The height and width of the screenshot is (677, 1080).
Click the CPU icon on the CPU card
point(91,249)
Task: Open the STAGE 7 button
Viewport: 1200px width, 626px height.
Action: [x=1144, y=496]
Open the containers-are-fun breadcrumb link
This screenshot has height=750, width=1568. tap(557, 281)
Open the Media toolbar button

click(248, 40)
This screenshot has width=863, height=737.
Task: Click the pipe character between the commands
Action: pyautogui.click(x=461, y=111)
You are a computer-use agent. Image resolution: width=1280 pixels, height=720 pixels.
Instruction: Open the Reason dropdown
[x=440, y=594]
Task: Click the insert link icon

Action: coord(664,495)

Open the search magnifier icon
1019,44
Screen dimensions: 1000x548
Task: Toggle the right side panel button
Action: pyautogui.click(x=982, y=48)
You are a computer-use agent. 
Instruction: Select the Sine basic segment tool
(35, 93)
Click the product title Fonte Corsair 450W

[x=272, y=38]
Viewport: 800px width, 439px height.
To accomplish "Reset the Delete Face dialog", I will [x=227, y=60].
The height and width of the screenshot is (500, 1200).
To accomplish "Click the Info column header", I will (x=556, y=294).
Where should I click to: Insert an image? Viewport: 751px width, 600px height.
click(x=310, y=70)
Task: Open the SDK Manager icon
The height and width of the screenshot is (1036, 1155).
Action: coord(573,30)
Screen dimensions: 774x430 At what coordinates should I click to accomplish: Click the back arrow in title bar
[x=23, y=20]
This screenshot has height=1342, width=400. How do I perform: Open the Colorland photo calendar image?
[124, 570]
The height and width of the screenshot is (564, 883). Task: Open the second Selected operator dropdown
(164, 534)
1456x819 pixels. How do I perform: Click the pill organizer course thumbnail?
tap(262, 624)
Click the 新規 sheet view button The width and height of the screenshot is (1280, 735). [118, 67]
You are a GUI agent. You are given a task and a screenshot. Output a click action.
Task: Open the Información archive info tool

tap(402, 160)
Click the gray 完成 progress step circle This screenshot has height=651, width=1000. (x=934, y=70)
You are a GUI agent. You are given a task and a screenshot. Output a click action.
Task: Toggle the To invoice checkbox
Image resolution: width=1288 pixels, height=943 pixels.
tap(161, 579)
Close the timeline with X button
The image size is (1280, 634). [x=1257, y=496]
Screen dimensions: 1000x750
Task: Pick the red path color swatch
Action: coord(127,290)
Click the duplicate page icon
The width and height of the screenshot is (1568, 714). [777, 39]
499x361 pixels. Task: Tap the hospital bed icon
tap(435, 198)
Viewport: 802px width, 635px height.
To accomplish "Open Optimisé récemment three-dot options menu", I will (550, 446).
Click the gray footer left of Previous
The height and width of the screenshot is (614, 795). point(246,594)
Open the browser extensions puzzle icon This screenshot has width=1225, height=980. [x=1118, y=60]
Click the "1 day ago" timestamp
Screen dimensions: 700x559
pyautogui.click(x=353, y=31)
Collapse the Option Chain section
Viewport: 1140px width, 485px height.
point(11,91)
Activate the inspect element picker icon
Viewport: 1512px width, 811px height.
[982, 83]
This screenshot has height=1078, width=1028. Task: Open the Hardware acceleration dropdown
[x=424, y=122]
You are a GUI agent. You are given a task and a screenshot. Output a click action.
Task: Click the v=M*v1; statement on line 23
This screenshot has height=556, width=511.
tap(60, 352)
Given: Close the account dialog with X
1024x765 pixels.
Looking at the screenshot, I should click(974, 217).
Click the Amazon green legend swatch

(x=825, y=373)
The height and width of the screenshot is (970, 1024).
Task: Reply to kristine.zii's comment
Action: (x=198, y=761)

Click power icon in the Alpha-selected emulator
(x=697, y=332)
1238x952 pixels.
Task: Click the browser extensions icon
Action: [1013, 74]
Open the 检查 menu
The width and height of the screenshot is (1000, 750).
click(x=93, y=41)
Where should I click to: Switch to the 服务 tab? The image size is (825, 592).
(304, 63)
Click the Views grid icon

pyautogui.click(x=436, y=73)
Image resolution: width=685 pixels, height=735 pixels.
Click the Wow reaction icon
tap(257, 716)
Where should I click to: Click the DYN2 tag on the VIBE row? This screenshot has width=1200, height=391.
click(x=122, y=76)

Task statement
Find each line in the records above that contains "computer", and copy it.

Written solution
You are a computer-use agent. Image resolution: width=1280 pixels, height=720 pixels.
You are a computer-use agent. 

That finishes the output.